Some of the devices available today do make use of organic electronics like OLED screens. The most recent gadget to use organic electronics is the Microsoft Zune HD unveiled officially last week. The problem keeping organic electronics out of more electronic devices is that circuits until now was that organic circuits were only able to allow one type of charge to move through them. Researchers at the University of Washington have made a breakthrough that allows flow in both directions in organic electronics.
"The organic semiconductors developed over the past 20 years have one important drawback. It's very difficult to get electrons to move through," said lead author Samson Jenekhe, a UW professor of chemical engineering. "By now having polymer semiconductors that can transmit both positive and negative charges, it broadens the available approaches.
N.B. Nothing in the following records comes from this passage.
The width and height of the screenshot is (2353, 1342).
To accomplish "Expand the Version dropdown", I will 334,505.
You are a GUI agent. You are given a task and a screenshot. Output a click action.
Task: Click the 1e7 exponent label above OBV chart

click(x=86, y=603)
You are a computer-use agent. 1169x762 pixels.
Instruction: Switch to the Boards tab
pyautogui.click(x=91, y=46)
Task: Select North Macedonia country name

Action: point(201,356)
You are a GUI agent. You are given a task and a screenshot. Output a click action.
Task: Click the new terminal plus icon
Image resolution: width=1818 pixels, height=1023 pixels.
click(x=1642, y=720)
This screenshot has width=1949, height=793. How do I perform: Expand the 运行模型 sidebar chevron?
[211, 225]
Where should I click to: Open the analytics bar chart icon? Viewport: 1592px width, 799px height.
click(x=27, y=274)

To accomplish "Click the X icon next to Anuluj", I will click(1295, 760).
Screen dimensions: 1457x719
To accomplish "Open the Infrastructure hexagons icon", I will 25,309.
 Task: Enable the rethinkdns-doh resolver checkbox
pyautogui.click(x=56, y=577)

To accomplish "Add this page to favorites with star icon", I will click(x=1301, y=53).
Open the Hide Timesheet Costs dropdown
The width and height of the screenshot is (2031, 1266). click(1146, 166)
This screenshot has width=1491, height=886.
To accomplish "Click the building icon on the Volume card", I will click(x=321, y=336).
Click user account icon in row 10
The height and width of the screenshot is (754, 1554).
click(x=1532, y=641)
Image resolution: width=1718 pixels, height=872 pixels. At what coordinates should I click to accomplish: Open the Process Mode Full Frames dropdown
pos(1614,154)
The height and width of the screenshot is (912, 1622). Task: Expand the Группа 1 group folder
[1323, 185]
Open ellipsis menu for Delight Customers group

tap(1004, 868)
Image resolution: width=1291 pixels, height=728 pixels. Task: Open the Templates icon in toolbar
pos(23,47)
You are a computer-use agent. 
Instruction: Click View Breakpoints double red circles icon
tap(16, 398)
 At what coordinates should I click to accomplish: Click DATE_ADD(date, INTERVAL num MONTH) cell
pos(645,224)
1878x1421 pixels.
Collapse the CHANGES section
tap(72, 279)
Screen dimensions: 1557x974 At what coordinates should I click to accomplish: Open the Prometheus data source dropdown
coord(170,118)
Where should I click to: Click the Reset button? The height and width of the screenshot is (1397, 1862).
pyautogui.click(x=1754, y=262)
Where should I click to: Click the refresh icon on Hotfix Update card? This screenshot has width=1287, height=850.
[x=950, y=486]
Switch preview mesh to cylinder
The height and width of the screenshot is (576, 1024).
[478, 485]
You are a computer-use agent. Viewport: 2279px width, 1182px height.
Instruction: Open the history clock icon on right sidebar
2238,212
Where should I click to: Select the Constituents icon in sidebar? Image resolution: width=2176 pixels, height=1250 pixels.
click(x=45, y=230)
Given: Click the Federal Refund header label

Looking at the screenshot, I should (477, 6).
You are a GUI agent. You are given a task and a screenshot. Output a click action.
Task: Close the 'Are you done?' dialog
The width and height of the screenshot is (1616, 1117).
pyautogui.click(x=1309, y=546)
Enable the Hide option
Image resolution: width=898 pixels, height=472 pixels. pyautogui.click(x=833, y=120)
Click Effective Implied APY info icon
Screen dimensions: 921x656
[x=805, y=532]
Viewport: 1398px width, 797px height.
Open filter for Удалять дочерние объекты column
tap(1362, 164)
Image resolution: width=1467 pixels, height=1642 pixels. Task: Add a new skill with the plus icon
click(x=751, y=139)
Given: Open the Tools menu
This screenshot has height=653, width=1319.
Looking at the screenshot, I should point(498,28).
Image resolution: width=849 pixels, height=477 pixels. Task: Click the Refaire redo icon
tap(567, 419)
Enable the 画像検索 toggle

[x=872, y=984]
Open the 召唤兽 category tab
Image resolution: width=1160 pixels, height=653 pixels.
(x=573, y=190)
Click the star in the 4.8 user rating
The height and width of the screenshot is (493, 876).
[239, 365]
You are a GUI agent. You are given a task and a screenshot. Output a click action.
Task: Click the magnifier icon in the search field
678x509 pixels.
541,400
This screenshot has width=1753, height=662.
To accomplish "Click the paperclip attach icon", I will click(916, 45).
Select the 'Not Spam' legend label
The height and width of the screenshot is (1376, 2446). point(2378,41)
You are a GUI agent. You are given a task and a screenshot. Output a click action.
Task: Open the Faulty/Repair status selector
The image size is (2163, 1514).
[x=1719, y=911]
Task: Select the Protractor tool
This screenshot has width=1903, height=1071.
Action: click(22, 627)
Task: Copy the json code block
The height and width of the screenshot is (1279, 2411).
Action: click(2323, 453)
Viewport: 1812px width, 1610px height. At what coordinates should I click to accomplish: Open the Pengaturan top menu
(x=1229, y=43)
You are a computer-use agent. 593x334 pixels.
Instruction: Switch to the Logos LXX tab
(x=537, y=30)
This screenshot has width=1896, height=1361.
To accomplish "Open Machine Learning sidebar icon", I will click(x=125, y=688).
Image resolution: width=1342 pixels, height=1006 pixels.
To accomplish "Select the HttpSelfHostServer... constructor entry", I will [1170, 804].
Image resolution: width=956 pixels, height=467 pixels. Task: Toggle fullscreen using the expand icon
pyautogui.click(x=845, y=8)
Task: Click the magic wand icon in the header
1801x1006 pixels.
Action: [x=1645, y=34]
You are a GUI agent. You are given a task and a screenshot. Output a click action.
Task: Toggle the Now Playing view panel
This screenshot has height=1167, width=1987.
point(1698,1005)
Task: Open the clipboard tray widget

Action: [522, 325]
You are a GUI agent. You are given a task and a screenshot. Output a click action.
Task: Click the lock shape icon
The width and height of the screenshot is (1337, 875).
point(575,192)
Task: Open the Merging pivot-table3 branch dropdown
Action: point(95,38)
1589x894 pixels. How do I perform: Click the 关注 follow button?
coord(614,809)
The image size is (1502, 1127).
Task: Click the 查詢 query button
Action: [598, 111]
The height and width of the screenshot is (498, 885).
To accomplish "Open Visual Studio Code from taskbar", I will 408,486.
This would certainly change the way we do things."
The big problem with silicon today is that it is a somewhat costly method to create electronics and requires expensive manufacturing processes. The material is also ridged because of its crystal form and doesn't allow for devices that are flexible.
The big benefit of organic materials is that they are flexible, but the semiconductors created with organic materials so far were only able to conduct positive charges. These positive charges are known as holes because the areas that are positive are where an electron is missing. The researchers have developed a new process that allows organic materials to conduct both electrons and holes.
"What we have shown in this paper is that you don't have to use two separate organic semiconductors," Jenekhe said. "You can use one material to create electronic circuits."
The creation of organic circuits that could conduct holes and electrons before the team's breakthrough required a complex design with two patterns on top of each other. One pattern transported holes and the other transported electrons.
The new process creates a circuit that is able to transport holes and electrons is very fast. Electrons moved five to eight times faster in the new circuit and it produced a voltage gain two to five times greater than previously seen in a polymer circuit.
"We expect people to use this approach," Jenekhe said. "We've opened the way for people to know how to do it."